Cette résistance au changement ne devrait surprendre personne étant donné l'importance donnée à l'éducation à Hong Kong, aussi bien à l'intérieur qu'à l'extérieur de l'école. Ici, l'éducation est non seulement une culture à part entière, mais aussi une industrie dynamique. Une enquête MasterCard a constaté qu'en 2015, les familles avaient dépensé 30% des revenus du ménage dans l'éducation de leurs enfants, essentiellement en cours et stages de complément.

« Personnellement, je ne sais vraiment pas ce que je peux faire pour changer cette situation », explique Lau, conseiller. « Les élèves ont le sentiment qu'ils manquent d'attention et de soin de la part de leurs parents et de leurs pairs. En tant qu'ONG, nous ne pouvons pas remplacer le rôle des enseignants, des parents ou du gouvernement. »

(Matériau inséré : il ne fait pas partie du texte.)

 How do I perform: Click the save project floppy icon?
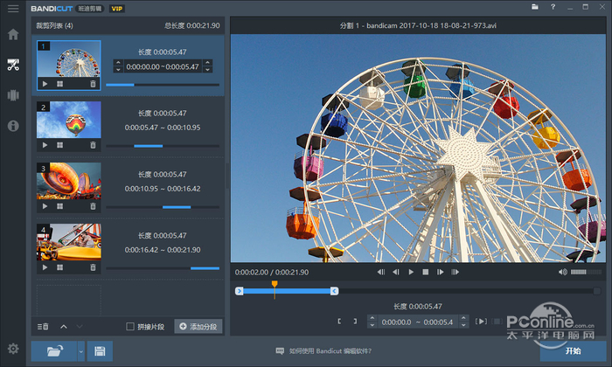100,351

Le 23 Janvier, l'EDB a annoncé qu'il rétablirait les examens standardisés obligatoires pour les élèves de CE2, en dépit des protestations. Les associations estimaient que les enfants de CE2 étaient beaucoup trop jeunes pour commencer à bachoter de manière intensive.

« Le système éducatif ne changera sans doute pas avant longtemps, ni les professeurs. Mais les parents, eux, peuvent faire la différence », conclue Tsang. « Les parents sont les seuls à pouvoir protéger efficacement leurs enfants. »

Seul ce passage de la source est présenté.